◆ SHORT EXERCISE ◆
List each line in the items below that contains the word "size".

◆ ENTRIES SHOWN ◆
(begin)

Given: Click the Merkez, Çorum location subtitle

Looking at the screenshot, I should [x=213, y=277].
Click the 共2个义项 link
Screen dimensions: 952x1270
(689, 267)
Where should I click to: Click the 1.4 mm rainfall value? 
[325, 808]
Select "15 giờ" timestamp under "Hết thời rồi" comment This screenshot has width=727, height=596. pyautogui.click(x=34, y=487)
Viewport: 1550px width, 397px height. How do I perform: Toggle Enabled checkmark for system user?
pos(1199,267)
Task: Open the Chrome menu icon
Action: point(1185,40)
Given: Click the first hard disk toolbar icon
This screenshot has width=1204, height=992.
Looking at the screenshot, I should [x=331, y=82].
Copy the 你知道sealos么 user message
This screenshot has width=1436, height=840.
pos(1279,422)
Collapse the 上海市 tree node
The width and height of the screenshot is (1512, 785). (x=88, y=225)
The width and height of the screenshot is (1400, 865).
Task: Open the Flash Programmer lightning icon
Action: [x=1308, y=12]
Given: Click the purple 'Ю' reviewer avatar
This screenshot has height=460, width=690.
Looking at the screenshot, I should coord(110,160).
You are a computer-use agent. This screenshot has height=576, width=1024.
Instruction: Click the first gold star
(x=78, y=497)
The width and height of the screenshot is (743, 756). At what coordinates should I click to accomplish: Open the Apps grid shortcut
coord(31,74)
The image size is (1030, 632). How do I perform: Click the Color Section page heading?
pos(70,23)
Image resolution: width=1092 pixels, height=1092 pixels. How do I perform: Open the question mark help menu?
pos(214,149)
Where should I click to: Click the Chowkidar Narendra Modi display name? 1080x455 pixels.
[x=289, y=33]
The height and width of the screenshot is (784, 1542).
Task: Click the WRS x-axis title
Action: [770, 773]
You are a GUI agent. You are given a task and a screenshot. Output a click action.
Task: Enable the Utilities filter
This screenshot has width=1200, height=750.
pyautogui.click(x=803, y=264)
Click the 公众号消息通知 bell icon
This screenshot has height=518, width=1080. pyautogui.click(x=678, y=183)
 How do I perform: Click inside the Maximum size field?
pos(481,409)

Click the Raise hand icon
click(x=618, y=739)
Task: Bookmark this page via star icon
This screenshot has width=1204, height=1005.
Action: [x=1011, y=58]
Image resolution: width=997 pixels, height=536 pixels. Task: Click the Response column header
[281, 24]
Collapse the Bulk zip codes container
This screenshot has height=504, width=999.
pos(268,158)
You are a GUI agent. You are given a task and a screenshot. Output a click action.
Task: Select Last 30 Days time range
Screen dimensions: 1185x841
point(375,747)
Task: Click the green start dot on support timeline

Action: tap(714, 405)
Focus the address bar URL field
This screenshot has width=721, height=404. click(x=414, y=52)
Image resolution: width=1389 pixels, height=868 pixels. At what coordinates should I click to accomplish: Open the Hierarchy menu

(end)

◆ SOLUTION BELOW ◆
The image size is (1030, 632). How do I perform: Click the Color Section page heading?
 How do I perform: Click inside the Maximum size field?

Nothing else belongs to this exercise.